The Heaters hit it hard: Thomas swings a heavy set of sticks that'd be right at home in big beat classic rock.
"Recently at a show a guy said, 'You're like a third cousin of Keith Moon,'" Thomas recalls. "And I said, 'Well, that's kind of an over-the-top compliment.' Maybe he had a couple of beers."
Thomas cites a wide range of influences, from The Ronnettes and Hank Williams to Joan Armatrading and Weezer. And even though the music has a punky undertone, Thomas says she never really put on a punk record and played along with it.
With Gibbs' '70s style rock guitar power chords and big-mama-blues belting, backed by Thomas' powerful percussion, The Dirty Little Heaters get a lot of post-show testimonials from stirred up attendees.
"I think it's so funny because I don't ever remember going up to a guy in a rock band and saying, 'Man, you sound like Elton John,'" Thomas says, laughing. "At the end of a show, we must get half a dozen people saying, 'You sound like Ann Wilson from Heart' or 'You sound like Janis Joplin. Holy shit! I loved it.'"

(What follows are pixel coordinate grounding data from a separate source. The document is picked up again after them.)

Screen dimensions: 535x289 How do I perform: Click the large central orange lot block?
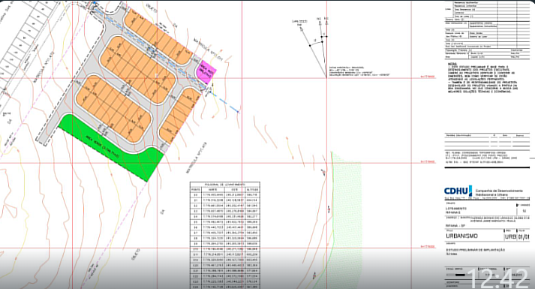tap(138, 69)
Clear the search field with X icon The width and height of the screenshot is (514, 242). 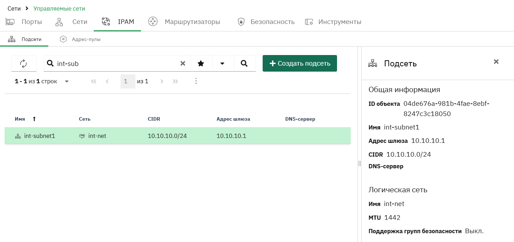(183, 63)
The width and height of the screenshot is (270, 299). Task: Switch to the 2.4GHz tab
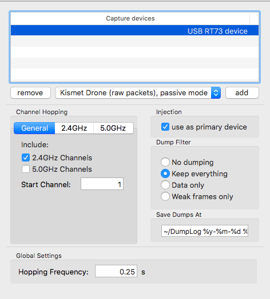click(74, 128)
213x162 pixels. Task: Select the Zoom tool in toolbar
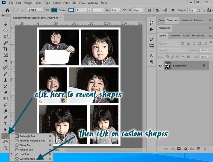(5, 148)
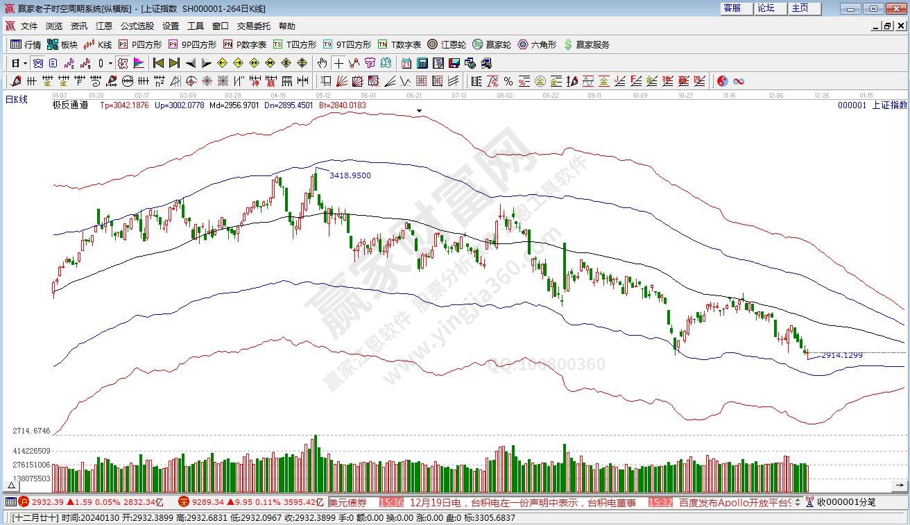Open 赢家服务 with the dollar sign icon

tap(586, 44)
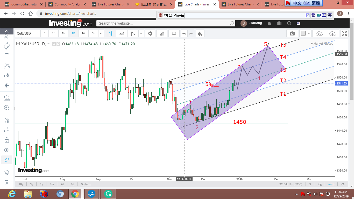Viewport: 354px width, 199px height.
Task: Select the candlestick chart style
Action: click(x=111, y=33)
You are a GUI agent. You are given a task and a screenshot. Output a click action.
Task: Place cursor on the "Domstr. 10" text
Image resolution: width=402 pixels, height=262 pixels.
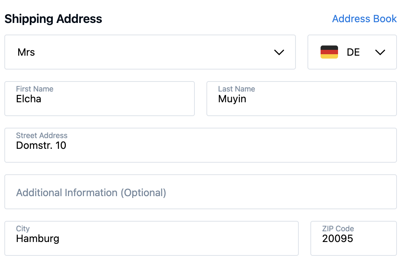click(x=41, y=146)
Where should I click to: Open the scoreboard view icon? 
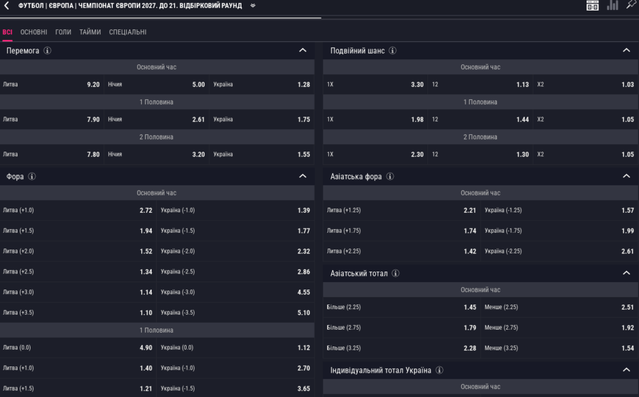592,6
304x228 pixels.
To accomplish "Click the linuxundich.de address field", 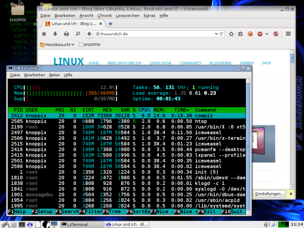I will (152, 34).
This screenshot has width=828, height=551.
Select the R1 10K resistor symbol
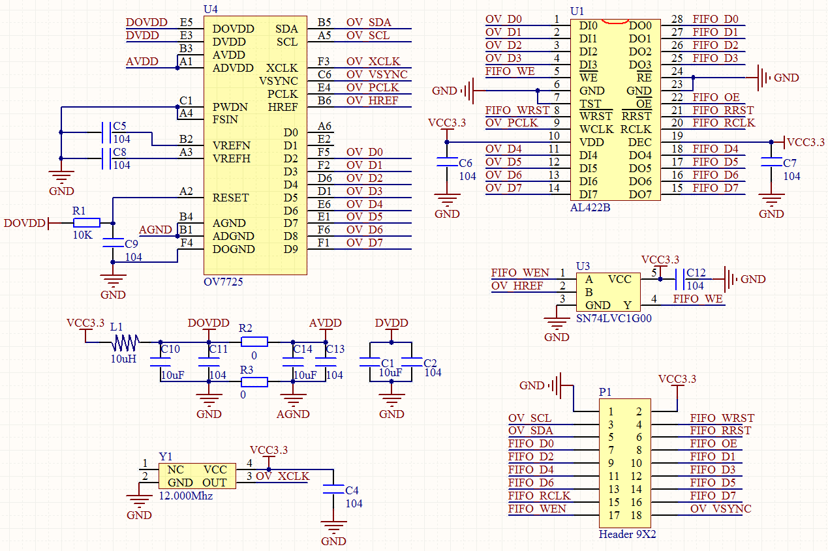point(86,223)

"She's got that thing," Thomas says of Gibbs' vocals, "and people like to eat it up."
The Moaners are fans as well. First paired on a bill for the Durham Music Festival, The Moaners were standing outside the club when the Heaters started playing. They came running in, and the duos have been friends ever since.
"Melissa really loves Reese's voice," Thomas says, "and we kind of asked them jokingly, but seriously, 'Hey, would you do a seven-inch with us?'"

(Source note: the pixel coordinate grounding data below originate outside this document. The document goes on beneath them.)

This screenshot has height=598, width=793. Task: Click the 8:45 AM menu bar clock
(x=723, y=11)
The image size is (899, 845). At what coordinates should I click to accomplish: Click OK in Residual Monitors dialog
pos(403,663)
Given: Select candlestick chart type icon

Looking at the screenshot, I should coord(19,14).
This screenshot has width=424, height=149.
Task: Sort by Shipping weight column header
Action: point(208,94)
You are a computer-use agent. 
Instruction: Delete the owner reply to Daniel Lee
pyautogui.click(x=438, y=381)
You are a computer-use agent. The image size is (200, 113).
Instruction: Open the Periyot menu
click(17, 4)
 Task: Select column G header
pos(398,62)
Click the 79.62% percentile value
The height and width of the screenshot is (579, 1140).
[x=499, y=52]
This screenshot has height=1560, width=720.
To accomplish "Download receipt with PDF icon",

Even though The Moaners are under Yep Roc's wing, Thomas--who runs the new Durham label 307 Knox Records--says they are open to the idea of putting a Moaners song on one side and a Heaters tune on the other.

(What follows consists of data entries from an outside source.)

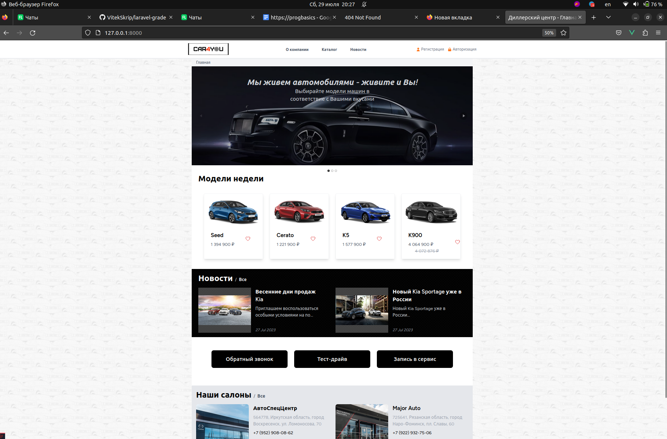Open a new tab with plus icon
This screenshot has width=667, height=439.
(593, 18)
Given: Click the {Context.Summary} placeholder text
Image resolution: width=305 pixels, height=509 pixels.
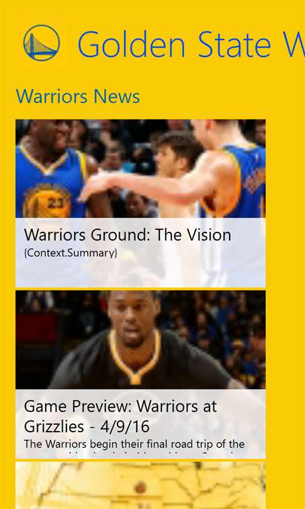Looking at the screenshot, I should pyautogui.click(x=71, y=253).
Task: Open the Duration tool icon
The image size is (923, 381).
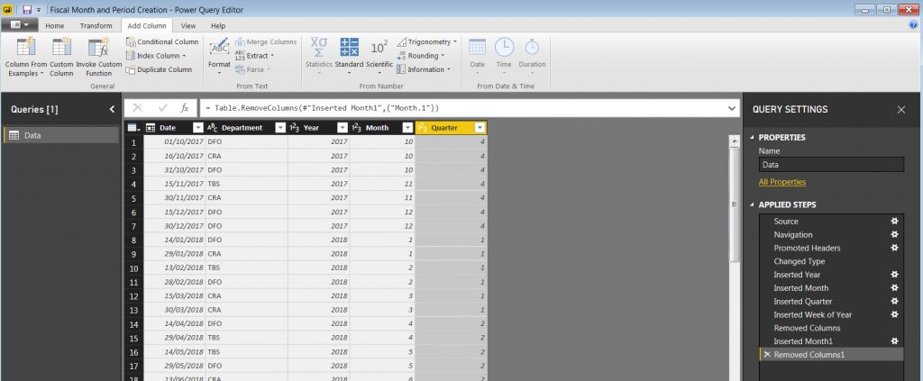Action: coord(532,47)
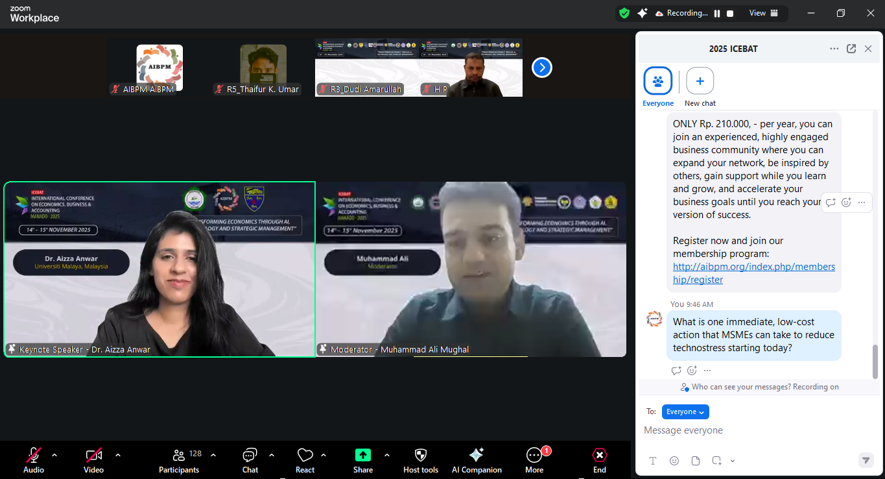The image size is (885, 479).
Task: Open the More menu in toolbar
Action: point(534,459)
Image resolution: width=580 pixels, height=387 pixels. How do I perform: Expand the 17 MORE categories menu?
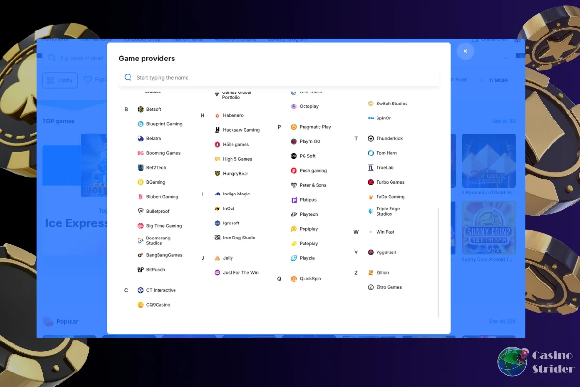(498, 80)
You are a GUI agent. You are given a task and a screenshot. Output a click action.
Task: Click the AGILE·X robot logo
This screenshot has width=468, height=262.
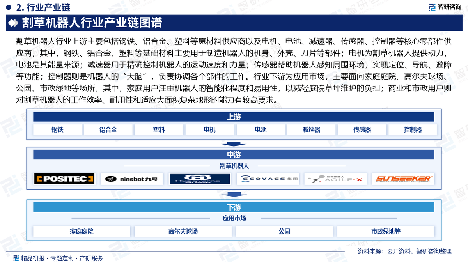point(335,179)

In addition to her percussive duties with the Heaters, Thomas was the chair for the area's first Ladyfest, held in Durham this past October.
"The roots are from Seattle within a group of women and men who thought, Let's get some artists--some visual artists, maybe some dance troupes and some rockers--during the ending of the grunge era," Thomas explains. "Sleater-Kinney, Le Tigre and a couple of names in visual arts jumped on board."
The festival wasn't incorporated as a non-profit, but it was established as a template for any city simply to pick it up and do. The two-night Durham edition took place downtown with panels, workshops and a slew of bands--six the first night and 11 the next--playing in venues all over town.
But the Heaters are starting to spread their roots beyond Durham. The Janis Joplin-Moaners buzz has earned interest in the Heaters from all over the country, from Vermont to Detroit and New York City.
"We're a little overwhelmed with invites to play," Thomas says. "That's a good thing."
And as excited as they are about their new-found popularity, the band has enough savvy to realize that their real work is just starting.
"We're also looking to tour as much as we can in the summer," Thomas says. "The thing is, we gotta pay our dues."
The Dirty Little Heaters' EP, Got It?, is out now on 307 Knox. The band plays Saturday, May 6 at 305 South in Durham with Bang Bang and at The Brewery in Raleigh on Friday, May 12 for Mamapaloozza.